ABOUT THE ALLIANCE
How does the Alliance help with funeral planning?
Does the Alliance help pay for funerals?
No, the Alliance cannot help pay for a funeral. We are a non-profit educational organization funded entirely by donations and staffed by volunteers. Unfortunately, we don't know of any private organization that can help with payments.
If you need financial assistance to bury or cremate a loved one, you may apply to Monroe County's Temporary Assistance program. Eligible applicants could receive a Burial Assistance Grant of up to $2,500 for a burial (less for a cremation). Call (585) 232-3386 and ask to speak to the Burial Assistance Coordinator.
How do I join the Alliance?
Print out and fill out our online membership application, or request an application form by writing the Alliance at the address below. One lifetime membership includes your immediate family (applicant, spouse or domestic partner, and any dependent minor children), and your donation is tax-deductible. See our Home Page for a list of member benefits.
Is membership transferable?
Should you move, your membership can be transferred to most funeral consumer alliances and memorial societies throughout the USA and Canada at minimal or no cost. You simply ask your local alliance to write a Transfer Letter to the alliance at your new location.See our Affiliates Directory for the locations of other alliances in the USA.
Do I need to use a funeral home?
Yes. New York State law states that only a licensed and registered funeral director may transport the body, fill out the death certificate, prepare the body, and coordinate with cemetery or crematory representatives. Beyond that, you may choose what goods and services you would like from the funeral home. You could choose to forgo embalming, have a funeral service at another place, or provide your own casket or urn. Prices vary significantly among funeral homes. Ask the funeral home for their General Price List, and see our Funeral Home Price Surveys.
Is embalming necessary?
No. In fact, a funeral director must obtain specific approval to embalm from the customer. An individual funeral home may, however, require embalming if certain services, such as a viewing with an open casket, are chosen.
How do I get a reasonably-priced cremation?

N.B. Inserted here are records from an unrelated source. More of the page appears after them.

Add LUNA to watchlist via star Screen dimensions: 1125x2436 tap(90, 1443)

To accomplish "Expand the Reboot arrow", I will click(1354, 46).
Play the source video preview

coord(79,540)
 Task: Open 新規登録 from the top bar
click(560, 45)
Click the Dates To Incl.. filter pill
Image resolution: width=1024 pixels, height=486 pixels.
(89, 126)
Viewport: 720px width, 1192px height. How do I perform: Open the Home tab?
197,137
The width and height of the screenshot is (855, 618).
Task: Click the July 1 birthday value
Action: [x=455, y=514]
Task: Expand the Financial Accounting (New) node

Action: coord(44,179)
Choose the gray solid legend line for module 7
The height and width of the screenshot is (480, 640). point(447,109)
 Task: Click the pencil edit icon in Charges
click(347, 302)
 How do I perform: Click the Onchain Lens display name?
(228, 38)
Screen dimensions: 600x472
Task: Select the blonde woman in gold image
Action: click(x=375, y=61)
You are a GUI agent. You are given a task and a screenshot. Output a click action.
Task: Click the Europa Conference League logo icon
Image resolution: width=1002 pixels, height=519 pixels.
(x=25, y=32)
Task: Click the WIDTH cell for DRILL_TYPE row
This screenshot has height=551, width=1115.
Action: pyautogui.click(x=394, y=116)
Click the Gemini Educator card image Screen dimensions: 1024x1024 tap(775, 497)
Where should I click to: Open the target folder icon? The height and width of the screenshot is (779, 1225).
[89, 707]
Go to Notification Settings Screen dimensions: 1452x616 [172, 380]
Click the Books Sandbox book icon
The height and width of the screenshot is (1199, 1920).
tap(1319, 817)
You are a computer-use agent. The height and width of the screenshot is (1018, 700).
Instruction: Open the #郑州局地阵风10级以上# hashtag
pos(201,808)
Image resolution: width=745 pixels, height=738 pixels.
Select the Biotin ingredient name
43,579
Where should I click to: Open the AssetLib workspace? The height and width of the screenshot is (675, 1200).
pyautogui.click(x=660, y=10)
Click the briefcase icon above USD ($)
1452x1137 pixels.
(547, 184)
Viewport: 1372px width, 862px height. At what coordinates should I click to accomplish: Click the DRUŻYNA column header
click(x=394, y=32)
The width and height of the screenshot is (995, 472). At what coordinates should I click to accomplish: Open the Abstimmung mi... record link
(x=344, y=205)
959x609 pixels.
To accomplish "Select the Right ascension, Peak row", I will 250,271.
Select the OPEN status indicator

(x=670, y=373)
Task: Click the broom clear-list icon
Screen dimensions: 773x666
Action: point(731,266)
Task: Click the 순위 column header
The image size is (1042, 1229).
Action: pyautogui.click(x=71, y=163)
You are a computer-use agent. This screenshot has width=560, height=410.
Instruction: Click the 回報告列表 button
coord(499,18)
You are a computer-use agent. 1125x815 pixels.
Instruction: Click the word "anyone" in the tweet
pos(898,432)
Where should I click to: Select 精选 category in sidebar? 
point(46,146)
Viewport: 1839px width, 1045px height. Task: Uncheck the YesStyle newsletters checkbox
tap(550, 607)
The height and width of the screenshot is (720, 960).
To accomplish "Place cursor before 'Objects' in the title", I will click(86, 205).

This is usually a very economical choice. Arrangements must be handled by a funeral director; you cannot contact the crematory directly. Choose the funeral home wisely. Prices for the simplest cremation can range from $800 to over $3,600, depending on which funeral home you select. Compare the prices at different funeral homes, either by phone or by using our Funeral Home Price Surveys. A casket is not required for cremation; you can save money by asking that an inexpensive container be used instead. For more information, see our Cremation Explained brochure .
After cremation, the ashes may be buried or placed in a columbarium (or niche). These options involve purchasing a plot or niche, as well as paying a fee for interment, which typically costs $250 to over $1,000. (See our Cemetery Cost Sheet for a comparison of prices.) Cheaper alternatives would be keeping the ashes in your home, or scattering them in an area with special significance. You do not need to buy an urn from the funeral home; you can provide your own container for the ashes.
For more information, contact us to request our "Cremation Explained" brochure.
How can I ensure my wishes are carried out?
First, discuss your wishes with your family. Be specific about every aspect of the final arrangements: disposal of your body, funeral or memorial service, type of casket or container, cemetery, preferred funeral home, etc. Research costs together to make sure the plans are affordable. Write down your wishes and give everyone a copy.
It's very important for family members to agree about the type of services and merchandise to be purchased. Ideally, the family should designate one person to make the arrangements and to convey the family decisions to the funeral director.
If you don't have next-of-kin, or your immediate family does not support your choices, you can legally appoint another person to control the disposition of your remains. Fill out the form Appointment of Agent to Control Disposition of Remains. To be legally binding, the form must be signed by both you and your agent, and it must be witnessed by two others.
Should I prepay my funeral?
This depends on your situation. By paying in advance you can ensure that funds will be available to pay for the type of funeral you have selected, without burdening your survivors. You can also set aside funds that will be excluded from your net assets when your eligibility to receive Supplementary Security Income or Medicaid benefits is determined.
There are dangers, however. Your survivors may not know that you have prepaid your funeral costs and may also pay for them. Also, prepaying, more than just prearranging, generally results in reliance on a specific funeral home. You cannot predict what sort of reputation that funeral home will have at the time of your death. And if you die out of town and your survivors employ a local funeral home, there may be a hassle getting a refund from your local funeral director, despite consumer protection laws.